Monumenti

Abbracciato dalla città moderna, come legato alla sua storia ed al suo paesaggio dalla via Cassia, protetto ancora da forti mura vive il cuore di Viterbo.

Un cuore di "pietra" in cui il segno dell'uomo ha continuato ad esprimersi fedele nel tempo alle antiche radici etrusche lasciando con l'opera di molti artisti messaggi unici nel peperino.

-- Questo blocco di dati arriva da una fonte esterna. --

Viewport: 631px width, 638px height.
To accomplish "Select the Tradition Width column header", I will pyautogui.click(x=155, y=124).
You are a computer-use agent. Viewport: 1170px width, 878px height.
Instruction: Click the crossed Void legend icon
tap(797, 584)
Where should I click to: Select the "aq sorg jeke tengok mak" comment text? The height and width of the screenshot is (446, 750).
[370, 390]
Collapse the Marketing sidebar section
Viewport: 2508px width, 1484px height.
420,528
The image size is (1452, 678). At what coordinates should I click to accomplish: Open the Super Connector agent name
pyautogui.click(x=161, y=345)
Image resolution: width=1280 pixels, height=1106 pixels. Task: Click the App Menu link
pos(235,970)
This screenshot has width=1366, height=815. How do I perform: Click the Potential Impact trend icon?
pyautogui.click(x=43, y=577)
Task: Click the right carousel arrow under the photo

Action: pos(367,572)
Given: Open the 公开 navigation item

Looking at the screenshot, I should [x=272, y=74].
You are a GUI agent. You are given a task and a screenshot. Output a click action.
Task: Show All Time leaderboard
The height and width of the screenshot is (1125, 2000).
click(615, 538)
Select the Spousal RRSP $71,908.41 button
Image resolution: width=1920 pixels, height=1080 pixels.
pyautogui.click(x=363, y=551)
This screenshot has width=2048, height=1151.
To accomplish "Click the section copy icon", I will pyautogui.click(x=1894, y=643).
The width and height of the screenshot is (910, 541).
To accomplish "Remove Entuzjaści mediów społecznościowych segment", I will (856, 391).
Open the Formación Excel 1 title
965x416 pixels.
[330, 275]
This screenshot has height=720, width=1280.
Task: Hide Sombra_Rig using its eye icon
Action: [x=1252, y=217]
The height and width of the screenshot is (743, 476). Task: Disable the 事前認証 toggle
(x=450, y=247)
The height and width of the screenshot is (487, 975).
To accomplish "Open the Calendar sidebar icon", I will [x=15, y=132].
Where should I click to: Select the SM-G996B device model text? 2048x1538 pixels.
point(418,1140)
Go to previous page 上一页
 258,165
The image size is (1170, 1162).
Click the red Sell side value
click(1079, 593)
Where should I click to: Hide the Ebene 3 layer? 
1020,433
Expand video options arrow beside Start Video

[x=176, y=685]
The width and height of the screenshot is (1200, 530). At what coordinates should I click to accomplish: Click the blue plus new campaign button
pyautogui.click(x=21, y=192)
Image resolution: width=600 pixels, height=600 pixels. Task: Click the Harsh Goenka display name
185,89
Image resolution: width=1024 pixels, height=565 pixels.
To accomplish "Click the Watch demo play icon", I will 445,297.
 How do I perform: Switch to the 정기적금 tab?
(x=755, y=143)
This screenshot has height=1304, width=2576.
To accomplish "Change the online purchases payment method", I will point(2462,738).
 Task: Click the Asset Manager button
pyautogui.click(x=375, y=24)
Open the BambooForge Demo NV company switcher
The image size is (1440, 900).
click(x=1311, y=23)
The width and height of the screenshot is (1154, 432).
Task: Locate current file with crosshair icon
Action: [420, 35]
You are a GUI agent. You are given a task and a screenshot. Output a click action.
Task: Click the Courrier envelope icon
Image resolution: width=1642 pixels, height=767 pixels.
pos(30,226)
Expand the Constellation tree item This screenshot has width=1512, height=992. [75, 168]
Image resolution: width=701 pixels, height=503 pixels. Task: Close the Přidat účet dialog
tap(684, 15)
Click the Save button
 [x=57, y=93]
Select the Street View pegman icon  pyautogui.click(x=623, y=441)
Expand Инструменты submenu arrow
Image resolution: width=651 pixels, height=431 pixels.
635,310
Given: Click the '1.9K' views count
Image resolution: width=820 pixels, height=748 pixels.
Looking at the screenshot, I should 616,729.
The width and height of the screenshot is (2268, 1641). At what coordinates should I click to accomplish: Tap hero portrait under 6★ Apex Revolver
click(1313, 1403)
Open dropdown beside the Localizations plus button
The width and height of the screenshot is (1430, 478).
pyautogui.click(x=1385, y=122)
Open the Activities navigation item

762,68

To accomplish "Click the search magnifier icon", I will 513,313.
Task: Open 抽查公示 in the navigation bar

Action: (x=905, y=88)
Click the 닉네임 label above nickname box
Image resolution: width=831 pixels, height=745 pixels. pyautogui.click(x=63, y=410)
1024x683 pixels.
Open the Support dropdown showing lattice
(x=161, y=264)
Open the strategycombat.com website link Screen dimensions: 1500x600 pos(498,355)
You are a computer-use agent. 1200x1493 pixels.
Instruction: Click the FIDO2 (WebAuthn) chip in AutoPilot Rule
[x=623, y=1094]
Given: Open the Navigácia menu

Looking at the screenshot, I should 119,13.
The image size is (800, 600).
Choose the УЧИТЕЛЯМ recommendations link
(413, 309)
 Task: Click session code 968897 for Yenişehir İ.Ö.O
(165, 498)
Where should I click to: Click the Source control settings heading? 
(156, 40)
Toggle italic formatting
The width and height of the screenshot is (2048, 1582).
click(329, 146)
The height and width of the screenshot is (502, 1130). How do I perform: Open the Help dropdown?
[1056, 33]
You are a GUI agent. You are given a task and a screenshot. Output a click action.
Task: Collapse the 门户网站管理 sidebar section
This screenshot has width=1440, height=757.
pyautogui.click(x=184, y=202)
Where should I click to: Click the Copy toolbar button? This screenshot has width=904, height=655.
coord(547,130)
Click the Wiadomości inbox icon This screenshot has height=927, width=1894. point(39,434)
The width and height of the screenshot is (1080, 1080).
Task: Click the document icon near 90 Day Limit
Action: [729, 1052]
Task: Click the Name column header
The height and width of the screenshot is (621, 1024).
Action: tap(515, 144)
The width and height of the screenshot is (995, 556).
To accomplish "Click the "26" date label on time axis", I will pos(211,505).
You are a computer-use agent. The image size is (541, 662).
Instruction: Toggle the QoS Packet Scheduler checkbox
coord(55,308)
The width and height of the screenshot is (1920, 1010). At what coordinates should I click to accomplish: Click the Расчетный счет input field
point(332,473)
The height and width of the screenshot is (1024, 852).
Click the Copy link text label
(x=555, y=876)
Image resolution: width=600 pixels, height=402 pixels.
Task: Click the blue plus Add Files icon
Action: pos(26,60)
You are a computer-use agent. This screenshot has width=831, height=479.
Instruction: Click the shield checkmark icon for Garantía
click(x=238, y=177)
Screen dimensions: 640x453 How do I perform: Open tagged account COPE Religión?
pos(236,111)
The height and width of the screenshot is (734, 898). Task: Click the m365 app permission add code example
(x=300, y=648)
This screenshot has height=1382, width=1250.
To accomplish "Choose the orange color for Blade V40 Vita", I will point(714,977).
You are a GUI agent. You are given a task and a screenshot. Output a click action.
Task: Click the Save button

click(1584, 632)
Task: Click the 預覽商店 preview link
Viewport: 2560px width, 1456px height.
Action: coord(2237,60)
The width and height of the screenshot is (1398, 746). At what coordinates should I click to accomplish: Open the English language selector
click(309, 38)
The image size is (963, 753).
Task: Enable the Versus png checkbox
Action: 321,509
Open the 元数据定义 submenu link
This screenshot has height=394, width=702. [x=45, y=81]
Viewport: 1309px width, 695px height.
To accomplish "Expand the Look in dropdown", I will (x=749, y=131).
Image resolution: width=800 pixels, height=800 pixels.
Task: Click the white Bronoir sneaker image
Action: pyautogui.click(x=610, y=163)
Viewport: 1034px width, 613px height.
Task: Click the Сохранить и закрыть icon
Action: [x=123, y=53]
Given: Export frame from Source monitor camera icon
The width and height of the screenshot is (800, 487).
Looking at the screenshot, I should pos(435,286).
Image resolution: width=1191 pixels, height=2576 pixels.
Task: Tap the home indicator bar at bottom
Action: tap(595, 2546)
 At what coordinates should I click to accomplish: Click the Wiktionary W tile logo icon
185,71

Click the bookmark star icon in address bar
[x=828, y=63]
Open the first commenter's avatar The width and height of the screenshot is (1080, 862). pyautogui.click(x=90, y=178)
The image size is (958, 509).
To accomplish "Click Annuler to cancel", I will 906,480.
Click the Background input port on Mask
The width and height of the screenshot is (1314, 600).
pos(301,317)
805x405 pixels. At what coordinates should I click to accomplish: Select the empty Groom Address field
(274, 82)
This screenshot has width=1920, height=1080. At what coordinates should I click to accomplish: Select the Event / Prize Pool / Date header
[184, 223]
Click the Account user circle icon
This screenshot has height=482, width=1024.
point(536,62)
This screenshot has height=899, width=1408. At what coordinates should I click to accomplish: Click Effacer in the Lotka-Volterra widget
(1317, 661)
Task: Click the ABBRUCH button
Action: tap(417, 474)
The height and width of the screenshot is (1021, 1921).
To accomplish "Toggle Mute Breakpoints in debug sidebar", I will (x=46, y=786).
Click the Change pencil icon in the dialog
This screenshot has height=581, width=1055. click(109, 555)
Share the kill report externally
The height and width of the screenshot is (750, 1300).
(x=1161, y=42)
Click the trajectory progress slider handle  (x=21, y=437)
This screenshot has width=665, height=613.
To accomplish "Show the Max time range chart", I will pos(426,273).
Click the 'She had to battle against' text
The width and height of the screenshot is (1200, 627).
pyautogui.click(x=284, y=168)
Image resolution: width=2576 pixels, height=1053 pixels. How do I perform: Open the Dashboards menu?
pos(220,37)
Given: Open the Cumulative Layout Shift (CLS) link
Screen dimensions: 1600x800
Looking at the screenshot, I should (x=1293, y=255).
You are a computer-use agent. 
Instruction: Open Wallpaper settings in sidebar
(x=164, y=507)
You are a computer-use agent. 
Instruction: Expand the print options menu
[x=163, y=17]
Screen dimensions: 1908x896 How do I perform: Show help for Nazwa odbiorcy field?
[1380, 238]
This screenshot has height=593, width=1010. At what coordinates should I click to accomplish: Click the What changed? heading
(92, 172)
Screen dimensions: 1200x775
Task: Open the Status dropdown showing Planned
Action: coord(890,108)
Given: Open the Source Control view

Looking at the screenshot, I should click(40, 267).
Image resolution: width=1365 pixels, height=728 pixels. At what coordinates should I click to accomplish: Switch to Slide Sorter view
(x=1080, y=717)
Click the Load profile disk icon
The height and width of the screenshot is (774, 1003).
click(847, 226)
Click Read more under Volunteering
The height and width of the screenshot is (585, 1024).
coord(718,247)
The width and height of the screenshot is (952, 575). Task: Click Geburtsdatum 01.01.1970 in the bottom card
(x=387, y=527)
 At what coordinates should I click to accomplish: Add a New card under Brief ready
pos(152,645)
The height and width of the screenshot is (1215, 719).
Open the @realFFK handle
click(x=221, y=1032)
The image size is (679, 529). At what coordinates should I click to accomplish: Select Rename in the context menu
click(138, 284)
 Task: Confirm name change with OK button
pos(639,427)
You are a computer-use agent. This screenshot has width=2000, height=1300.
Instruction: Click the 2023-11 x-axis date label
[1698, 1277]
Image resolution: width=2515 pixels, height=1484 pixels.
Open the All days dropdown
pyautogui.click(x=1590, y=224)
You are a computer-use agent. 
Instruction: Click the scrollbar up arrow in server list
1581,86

Entrando da Porta Romana, S. Sisto segna al nono secolo l'inizio di uno dei racconti più vivi dell'architettura medioevale italiana.


Architettura con incastonate sculture, come quelle lasciate da Arnolfo di Cambio e dai maestri marmorari romani, liberata nello spazio da affreschi, come quelli in S. Giovanni in Zoccoli degli allievi di Matteo Giovannetti o nella Sala Regia di Baldassarre Croce, o impreziosita da dipinti come La Pietà di Sebastiano del Piombo ora nel Museo Civico.




E' quello di Viterbo un racconto
che si legge percorrendo le vie
del centro storico della "Città dei Papi"


Accade così che scendendo verso la piazza Fontana Grande, attratti dallo stelo gotico che sovrasta il catino della bella fontana, si è poi attirati dal prospetto seicentesco dell'ex Chiesa degli Scalzi e poi, ancora seguendo il racconto che si snoda sui muri, si giunge nella Piazza del Plebiscito a cui fa da sfondo l'architettura quattrocentesca Palazzo Comunale e di quello del Potestà e poco oltre il Ponte del Duomo, quella del palazzo Farnese, posto lì quasi a preparare scenograficamente l'affascinante vista della piazza della cattedrale chiusa da una partitura di musicalità architettoniche composte di note per voci gotiche scritte sulla filigrana.

E' dopo aver ascoltato questo concerto, con il pensiero rivolto ad Avignone, che più forte si fa la suggestione di essere indietro di seicento o settecento anni, quando si penetra nel centro del quartiere di S. Pellegrino.
Qui il tempo sembra essere stato per incanto fissato nei giochi d'ombra e sui volumi di antiche geometrie descrittive di leggi di non più consuete tecniche costruttive.
Qui il tempo ha steso la sua patina, che ricorda l'odore acre dei fumi di mille anni, rendendo severo il carattere di queste costruzioni dal colore ferrigno che si aggrappa al blu del cielo prima che sia notte.
Qui il racconto entra in osmosi con la fantasia e ciò che è storia diviene futuro.